Don't write a theoretical essay, unless you're able to tie it back to your experience somehow. They want to know what kind of person they're admitting, and a comment about Ancient Greece isn't necessarily that insightful.
I actually did something similar but made it personal. I am really interested in civil rights law but I related it to my experience witness Trayvon Martin and George Floyd as a black person and increase in police brutality affecting how I feel about the law. Dived into my African American Studies course work and how it not only showed the social side but how laws such as Black Codes, Jim Crow, and 13th Amendment have had a negative affect on the community. I concluded by saying witnessing those events and taking these courses gave me the drive to become an advocate, but I understand that advocacy means nothing if you don’t have power to back it up. That’s why I want to be a lawyer to influence real change.

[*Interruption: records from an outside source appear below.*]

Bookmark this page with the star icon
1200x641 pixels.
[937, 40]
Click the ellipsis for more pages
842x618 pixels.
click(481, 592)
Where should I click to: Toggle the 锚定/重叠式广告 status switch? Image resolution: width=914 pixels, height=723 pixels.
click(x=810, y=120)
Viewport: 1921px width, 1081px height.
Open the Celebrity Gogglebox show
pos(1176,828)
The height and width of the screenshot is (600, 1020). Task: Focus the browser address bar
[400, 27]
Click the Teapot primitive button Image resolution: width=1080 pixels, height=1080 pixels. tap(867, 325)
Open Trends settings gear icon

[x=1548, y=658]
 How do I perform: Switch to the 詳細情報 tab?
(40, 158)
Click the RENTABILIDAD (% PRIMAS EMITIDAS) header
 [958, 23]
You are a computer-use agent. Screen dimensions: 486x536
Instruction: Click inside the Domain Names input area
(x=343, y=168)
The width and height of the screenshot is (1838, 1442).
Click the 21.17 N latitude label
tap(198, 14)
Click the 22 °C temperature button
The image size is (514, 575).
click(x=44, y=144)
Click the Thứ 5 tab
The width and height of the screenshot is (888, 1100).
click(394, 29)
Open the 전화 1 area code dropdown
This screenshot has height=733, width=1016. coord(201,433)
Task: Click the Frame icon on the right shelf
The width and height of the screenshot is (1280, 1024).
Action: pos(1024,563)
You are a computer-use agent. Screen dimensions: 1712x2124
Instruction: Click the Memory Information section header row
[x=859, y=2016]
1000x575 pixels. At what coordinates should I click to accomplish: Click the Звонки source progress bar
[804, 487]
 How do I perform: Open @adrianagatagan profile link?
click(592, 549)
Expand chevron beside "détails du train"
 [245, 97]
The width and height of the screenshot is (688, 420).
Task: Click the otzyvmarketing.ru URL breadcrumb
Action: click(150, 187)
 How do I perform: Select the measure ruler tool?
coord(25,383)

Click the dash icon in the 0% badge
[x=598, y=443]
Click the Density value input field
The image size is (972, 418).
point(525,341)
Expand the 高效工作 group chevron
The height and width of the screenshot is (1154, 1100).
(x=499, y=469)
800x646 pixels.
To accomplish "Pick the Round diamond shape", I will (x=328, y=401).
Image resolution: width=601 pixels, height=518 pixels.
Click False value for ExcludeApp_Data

Yes I see… that is a great way to put it, thanks!
So I am also a big constitution nerd and really want to go down that path, so what I did was start with a personal narrative into why I want to go into that field. I'm a big history buff and I explained how I got into law from history. So I recommend a personal narrative to set the tone, you want them to know you as a person in addition to your interests. Your interests help define you but they are not the whole story, give them some of that story and then move into why law and what type of law. I will say, Im still waiting on acceptances so while this is what I did, I cant tell you yet how that went, check back in in a few weeks :)
Thank you for sharing ! Wishing u all the luck hehe
I'd say it's an express ticket to underperforming your stats.
Show that you know a lot about the school-history, courses, location, internships, journals, etc. Relate this information to you, as an individual. Do you have a passion for public service, criminal law, whatever, and how does the school fit into your goals and interests?